Arnd Bergmann wrote:
> On Tuesday 09 January 2007 14:47, Jeff Garzik wrote:
>> Can we please avoid adding a ton of new ioctls? ioctls inevitably
>> require 64-bit compat code for certain architectures, whereas
>> sysfs/procfs does not.
>
> For performance reasons, an ascii string based interface is not
> desireable here, some of these calls should be optimized to
> the point of counting cycles.

sysfs does not require ASCII...

Jeff



2007-01-11 08:32:28

by Avi Kivity

[permalink] [raw]
Subject: Re: [kvm-devel] [RFC] Stable kvm userspace interface

Jeff Garzik wrote:
> Arnd Bergmann wrote:
>> On Tuesday 09 January 2007 14:47, Jeff Garzik wrote:
>>> Can we please avoid adding a ton of new ioctls? ioctls inevitably
>>> require 64-bit compat code for certain architectures, whereas
>>> sysfs/procfs does not.
>>
>> For performance reasons, an ascii string based interface is not
>> desireable here, some of these calls should be optimized to
>> the point of counting cycles.
>
> sysfs does not require ASCII...
>

The main kvm ioctl switches the execution mode to guest mode. Just like
a syscall enters kernel mode, ioctl(vcpu_fd, KVM_VCPU_RUN) enters the
guest address space and begins executing guest code.

I don't see how to model that with sysfs.

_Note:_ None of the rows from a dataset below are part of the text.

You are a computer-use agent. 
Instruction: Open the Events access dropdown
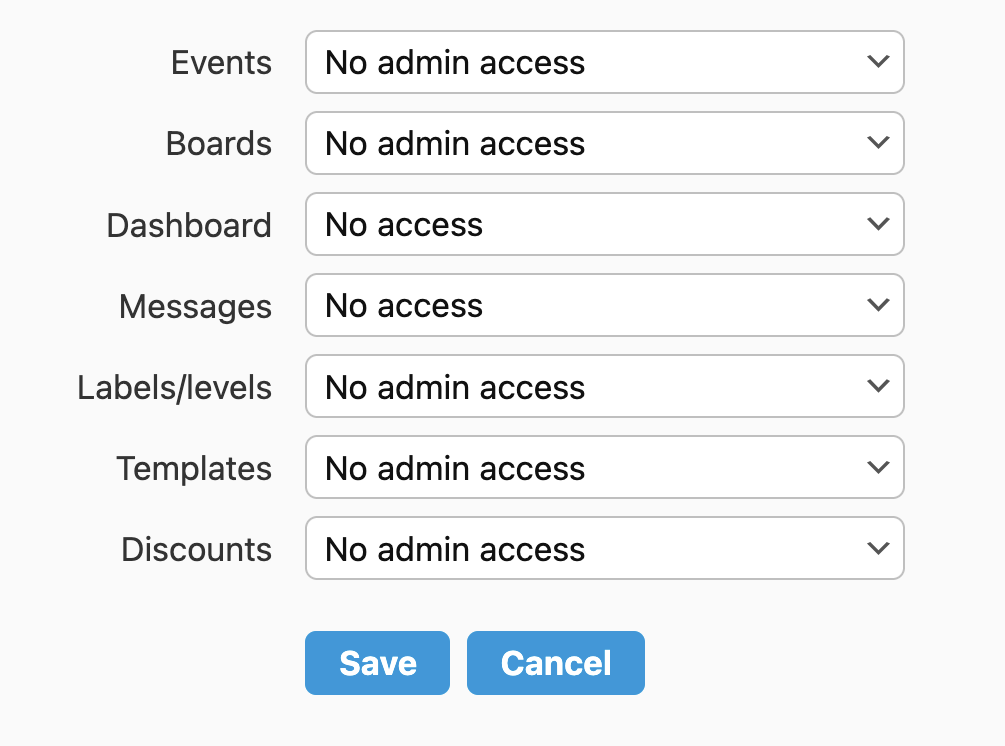tap(604, 62)
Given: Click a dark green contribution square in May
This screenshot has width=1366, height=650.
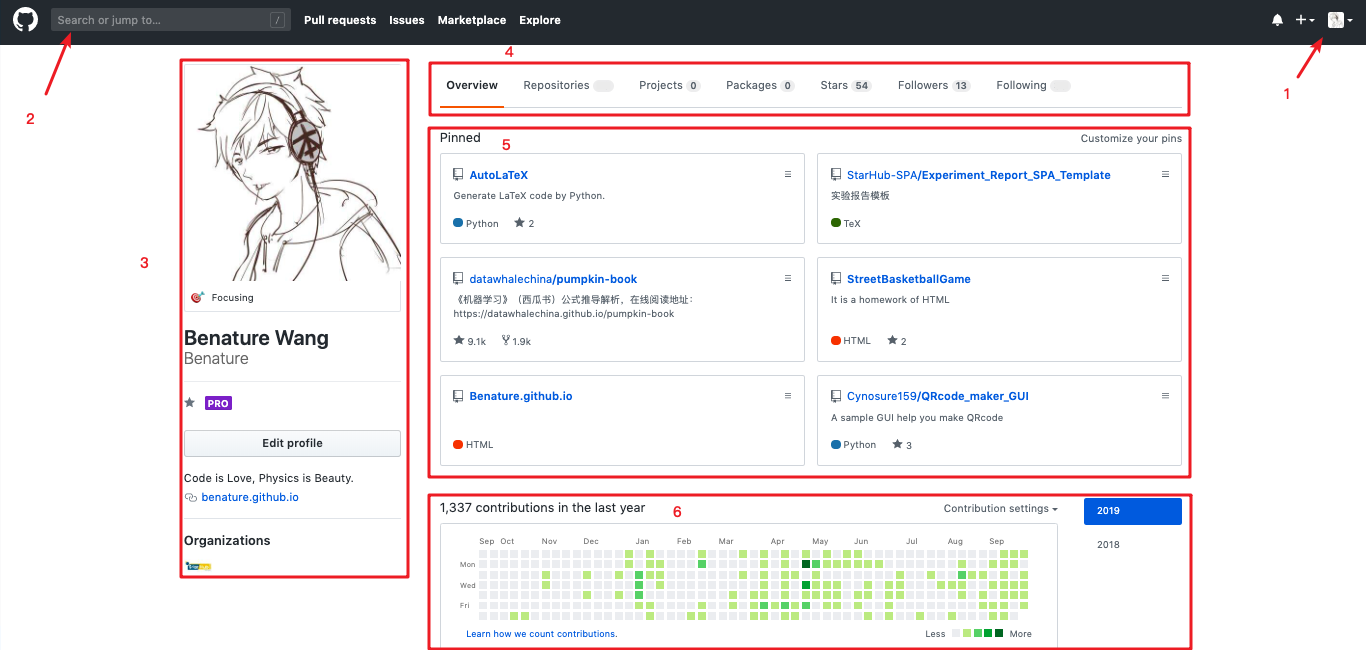Looking at the screenshot, I should coord(806,564).
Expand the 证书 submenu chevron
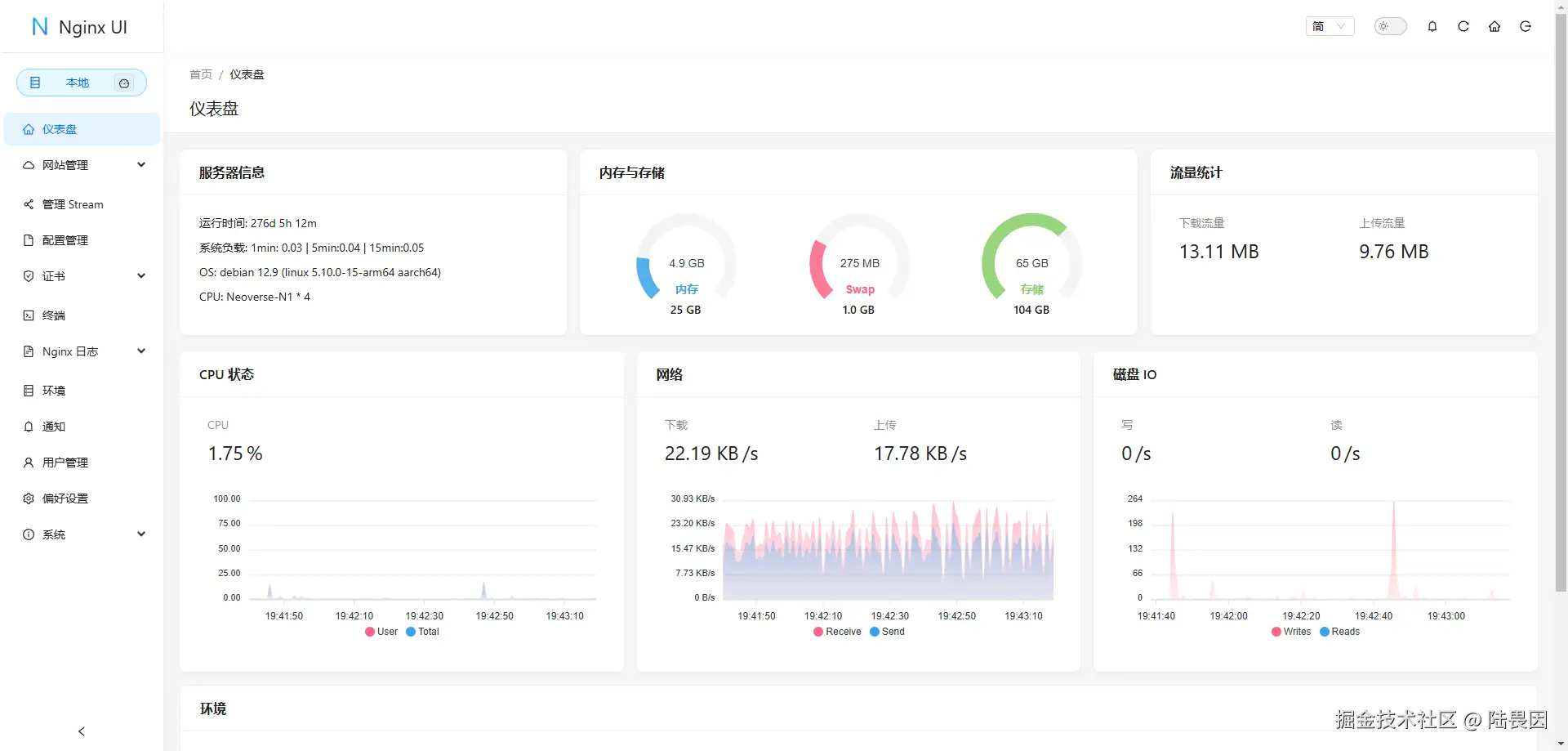Image resolution: width=1568 pixels, height=751 pixels. tap(141, 276)
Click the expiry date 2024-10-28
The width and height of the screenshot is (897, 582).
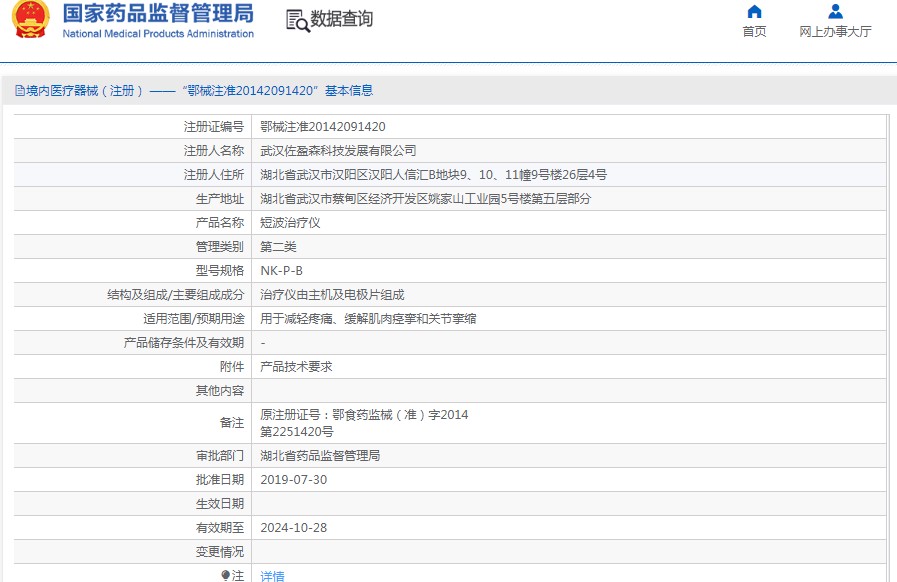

There are other objections as well. sysfs is a public interface, whereas
kvm is a process private attribute. These objections don't apply to
/proc though.


--
error compiling committee.c: too many arguments to function

2007-01-11 17:47:14

by David Lang

[permalink] [raw]
Subject: Re: [kvm-devel] [RFC] Stable kvm userspace interface

On Thu, 11 Jan 2007, Arnd Bergmann wrote:

> On Tuesday 09 January 2007 14:47, Jeff Garzik wrote:
>> Can we please avoid adding a ton of new ioctls? ?ioctls inevitably
>> require 64-bit compat code for certain architectures, whereas
>> sysfs/procfs does not.
>
> For performance reasons, an ascii string based interface is not
> desireable here, some of these calls should be optimized to
> the point of counting cycles.

why is this? most of the API that is being discussed is run once when the VM is
being setup.

there may be some calls that are performance sensitive, but for things like
seperating the page tables, the cost of doing the work will swamp any ASCII
conversion costs.

David Lang

> Sysfs also does not fit the use case at all, and procfs only
> makes sense if you really want to keep all information about the
> guest as part of the process directory it belongs to.
>
> I still think that in the long term, we should migrate to
> new system calls and a special file system for kvm, which
> might be non-mountable. Those will of course have the same
> 32 bit compat problems as the ioctl approach, but so far,
> Avi has kept a good watch on avoiding these problems.
>
> As long as we think the interface is likely to change (which it
> certainly is right now), I believe that ioctl is the right
> interface. We can think about retiring it when the interface has
> stabilized enough to be converted to syscalls.
>
> Arnd <><
> -
> To unsubscribe from this list: send the line "unsubscribe linux-kernel" in
> the body of a message to [email protected]
> More majordomo info at http://vger.kernel.org/majordomo-info.html
> Please read the FAQ at http://www.tux.org/lkml/
>

2007-01-12 11:20:04

by Pavel Machek

[permalink] [raw]
Subject: Re: [kvm-devel] [RFC] Stable kvm userspace interface


Hi!

> >>Can we please avoid adding a ton of new ioctls?
> >>ioctls inevitably require 64-bit compat code for
> >>certain architectures, whereas sysfs/procfs does not.
> >
> >For performance reasons, an ascii string based
> >interface is not
> >desireable here, some of these calls should be
> >optimized to
> >the point of counting cycles.
>
> sysfs does not require ASCII...

Yep, but at that point you have 32 vs. 64bit nightmare back... and
stronger, because sysfs does not have compat handling.

--
Thanks for all the (sleeping) penguins.